Abstract: Life in the Barrio: The Interrelationship of Stress, Depression and Substance Use (Society for Social Work and Research 20th Annual Conference - Grand Challenges for Social Work: Setting a Research Agenda for the Future)

Life in the Barrio: The Interrelationship of Stress, Depression and Substance Use

Schedule:
Saturday, January 16, 2016: 2:30 PM
Meeting Room Level-Meeting Room 14 (Renaissance Washington, DC Downtown Hotel)
* noted as presenting author
Yolanda Villarreal, PhD, Postdoctoral Research Fellow, University of Texas Health Science Center at Houston, Houston, TX
Luis R. Torres, PhD, Associate Professor, University of Houston, Houston, TX
McClain Sampson, PhD, Assistant Professor, University of Houston, Houston, TX
Angela Stotts, PhD, Professor and Director of Research, University of Texas Health Science Center at Houston, Houston, TX
Patrick S. Bordnick, MPH, MSW, PhD, Professor, University of Houston, Houston, TX
Background and Purpose. Residing in Mexican American barriosmay place individuals at heightened risk for chronic and acute stress which are associated with adverse mental health outcomes such as depressions. Stressors may  be exacerbated for a drug using population. This is concerning given that depressed substance users are likely to have higher levels of drug use and dependence and tend to engage in riskier behaviors such as sharing injecting implements, which increase their risk of deleterious health consequences (Havard, Teeson, Darke, and Ross, 2006).  It is important to explore the association between stress and depression in order to identify the impact that stress has toward depression and the subsequent high risk drug use behaviors associated with depression among a drug using context. This study aimed to identify the relationship between chronic stressors (i.e. poverty, incarceration, alcohol and drug use), acute stress (e.g., death of a family member, divorce, illness, and unemployment), and depression (Brugha and Crag, 1990).

Methods.The study sample is drawn from a large federally funded study of Mexican-American injection heroin using men.
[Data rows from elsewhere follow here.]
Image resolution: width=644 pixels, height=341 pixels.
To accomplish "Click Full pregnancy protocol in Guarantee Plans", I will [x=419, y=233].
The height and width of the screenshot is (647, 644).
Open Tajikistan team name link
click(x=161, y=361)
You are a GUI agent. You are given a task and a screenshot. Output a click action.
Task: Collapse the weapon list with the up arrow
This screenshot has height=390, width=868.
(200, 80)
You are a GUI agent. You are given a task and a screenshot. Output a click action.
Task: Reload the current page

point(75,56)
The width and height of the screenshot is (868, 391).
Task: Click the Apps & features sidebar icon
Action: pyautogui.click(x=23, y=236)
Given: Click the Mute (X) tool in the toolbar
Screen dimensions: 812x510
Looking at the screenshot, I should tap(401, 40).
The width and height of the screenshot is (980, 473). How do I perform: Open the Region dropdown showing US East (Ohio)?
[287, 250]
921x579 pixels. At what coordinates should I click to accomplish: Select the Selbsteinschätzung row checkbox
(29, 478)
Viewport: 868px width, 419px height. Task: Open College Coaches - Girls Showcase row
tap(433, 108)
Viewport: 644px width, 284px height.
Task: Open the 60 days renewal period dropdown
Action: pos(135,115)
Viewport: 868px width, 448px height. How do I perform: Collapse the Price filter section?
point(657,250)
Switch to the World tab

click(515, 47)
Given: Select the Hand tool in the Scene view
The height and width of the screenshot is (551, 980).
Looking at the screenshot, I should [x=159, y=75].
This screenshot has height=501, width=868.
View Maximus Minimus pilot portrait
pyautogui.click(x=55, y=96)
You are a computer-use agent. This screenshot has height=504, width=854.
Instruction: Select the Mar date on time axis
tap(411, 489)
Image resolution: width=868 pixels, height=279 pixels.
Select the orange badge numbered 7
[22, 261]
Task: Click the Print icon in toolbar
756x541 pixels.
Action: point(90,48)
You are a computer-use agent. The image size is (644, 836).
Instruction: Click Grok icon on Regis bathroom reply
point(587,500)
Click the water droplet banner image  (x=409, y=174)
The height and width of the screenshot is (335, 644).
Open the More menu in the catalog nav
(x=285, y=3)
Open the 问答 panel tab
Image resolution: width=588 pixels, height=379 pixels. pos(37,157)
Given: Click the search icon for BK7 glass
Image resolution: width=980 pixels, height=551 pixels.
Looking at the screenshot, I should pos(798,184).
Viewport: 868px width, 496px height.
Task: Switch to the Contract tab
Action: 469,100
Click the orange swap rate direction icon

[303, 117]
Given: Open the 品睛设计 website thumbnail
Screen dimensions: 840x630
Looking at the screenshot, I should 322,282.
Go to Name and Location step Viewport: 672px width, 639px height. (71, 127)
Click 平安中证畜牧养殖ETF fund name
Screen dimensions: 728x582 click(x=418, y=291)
In the original study, a cross-sectional research design and field intensive outreach methodology was utilized along with key informants endemic to the barrio. This analysis involved dividing the entire sample (n=227) into “depressed” and “non-depressed” groups using their scores on the Center for Epidemiological Studies Depression Scale (CES-D; Radloff, 1977). Using chi-squares and logistic regression we investigated the associations between chronic and acute stress and depression. Baseline correlation analysis revealed influential covariates that were entered into a logistic regression. 

Results:Findings illustrated that depressed and non-depressed groups were significantly different on the total number of acute stressors and poverty level, after controlling for all other predictors. The total number of acute stress events was negatively related to depression, (β = -.38, OR = 0.69, 95% CI = 0.56, 0.84, p < .001). Male heroin injectors were 31% less likely to suffer from depression with each additional acute stressor.  Also, participants whose household income was above the poverty level were 60% less likely to suffer from depression, compared to the respondents whose household income was below poverty level (β = -.93, OR = 0.69, 95% CI = 0.19, 0.84, p < .05).

Conclusion and Implications: Findings from this study reveal that the benefits from living in a barrio that protect impoverished Latinos from depression appear to be absent for Latino heroin and other drug users. Poverty is the central indicator of social disorder in neighborhoods. Findings from this research highlight the need for macro- and micro- level interventions to significantly improve mental health among heroin users and drug-using populations living in such communities.